The youngest son of Filipino immigrants, Stephen grew up in the multicultural suburbs east of Los Angeles, studying hard, watching plenty of TV and building a sizable pro athlete autograph collection. Not quite cool enough to attend high school parties, he began watching classic films like The Godfather, The Graduate and Harold and Maude. However, it was the indie comedy Swingers that made Stephen realize he wanted to direct movies.
As a Georgetown University undergraduate student, Stephen commenced his filmmaking career by teaming with friends to make sophomoric short videos about subjects like a killer mini robot and a German sex ed class. After graduation, he retuned to LA and worked at the bottom of the Hollywood food chain as a talent manager’s assistant. Though thrilled to be in show business, Stephen longed to understand the creative side of filmmaking.
Eager to gain meaningful life experience, Stephen joined the Jesuit Volunteer Corps As a volunteer, he lived in Camden, NJ, the country’s most violent city, and he worked with migrant farmworkers in neighboring PA. Living and working amid unjust urban and rural conditions inspired him to become an activist. While editing the documentary Los Trabajadores for his nonprofit placement, Stephen began viewing filmmaking as a way to positively impact the world.
After directing several narrative and doc shorts, Stephen gained admission to NYU’s graduate film program. By tirelessly working on his peers’ sets and his own projects, the budding filmmaker honed his skills, earned scholarship funds and was selected as a Graduate Assistant. Outside of NYU, Stephen branched out into the NY film community by interning with Kulture Machine and Arts Engine, reviewing screenplays for the Tribeca All Access program and crewing on numerous shoots.
Stephen’s short documentary Made In The Bronx was a Regional Finalist for the Student Academy Awards and won the Best Documentary prize at the Starz First Look Student Film Festival. His narrative short CLEAN screened at the Asian-American International Film Festival, the Palm Springs International Short Film Festival and the Hawaii International Film Festival. Stephen’s narrative thesis All Americana was fully funded by the nonprofit Center for Community Change and premiered at the San Diego Latino Film Festival.

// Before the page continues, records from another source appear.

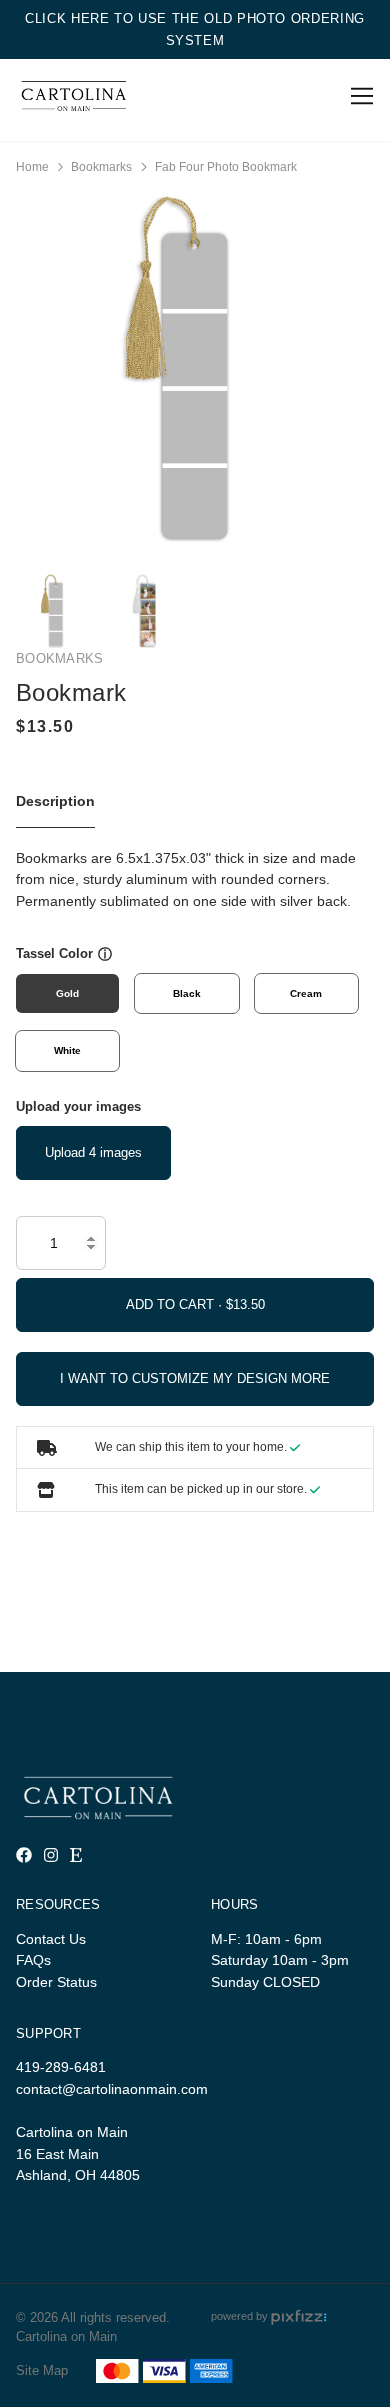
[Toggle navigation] (358, 96)
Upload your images (78, 1106)
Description (55, 801)
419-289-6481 (61, 2067)
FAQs (33, 1960)
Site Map (42, 2370)
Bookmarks (101, 167)
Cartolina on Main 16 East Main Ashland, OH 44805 (78, 2153)
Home (32, 167)
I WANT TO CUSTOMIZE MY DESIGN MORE (195, 1378)
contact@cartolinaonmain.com (112, 2089)
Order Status (56, 1982)
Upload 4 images (93, 1152)
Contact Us (51, 1939)
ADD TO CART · (176, 1304)
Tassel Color (54, 953)
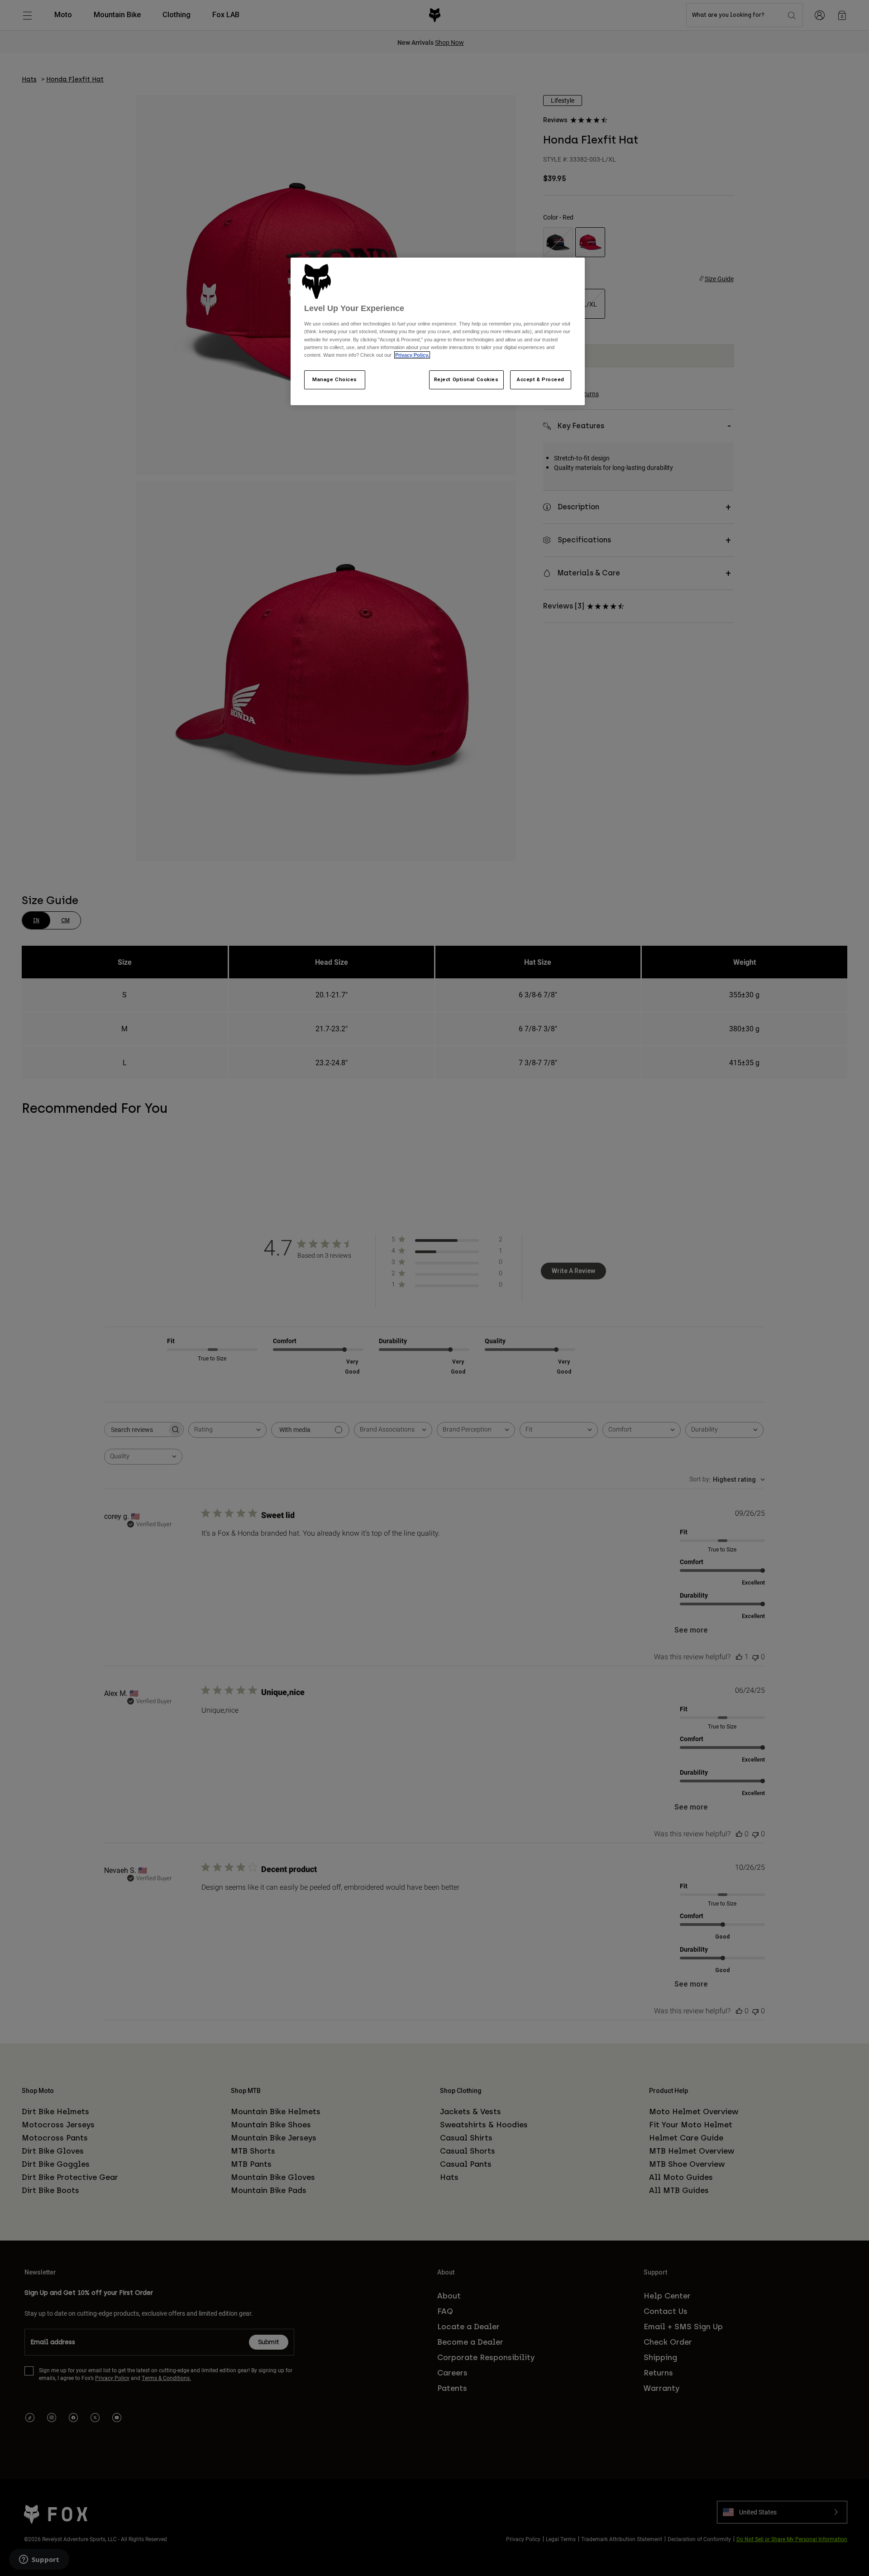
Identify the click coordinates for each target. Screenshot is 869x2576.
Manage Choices (334, 379)
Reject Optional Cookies (466, 379)
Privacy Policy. (412, 355)
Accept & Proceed (540, 379)
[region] (438, 331)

Since relocating to LA, Stephen has worked on indie features and directed music videos. Currently, he’s editing the feature documentary Home Unknown, which follows his journey to the Philippines to understand his heritage, Filipino-American identity and parents. Stephen is also writing a feature script about an eccentric group of mall walkers. In his spare time, Stephen teaches English to Spanish-speakers at a homeless shelter and provides support to Jesuit Volunteers in East LA. Stephen and his wife Ann are eagerly awaiting the birth of their first child.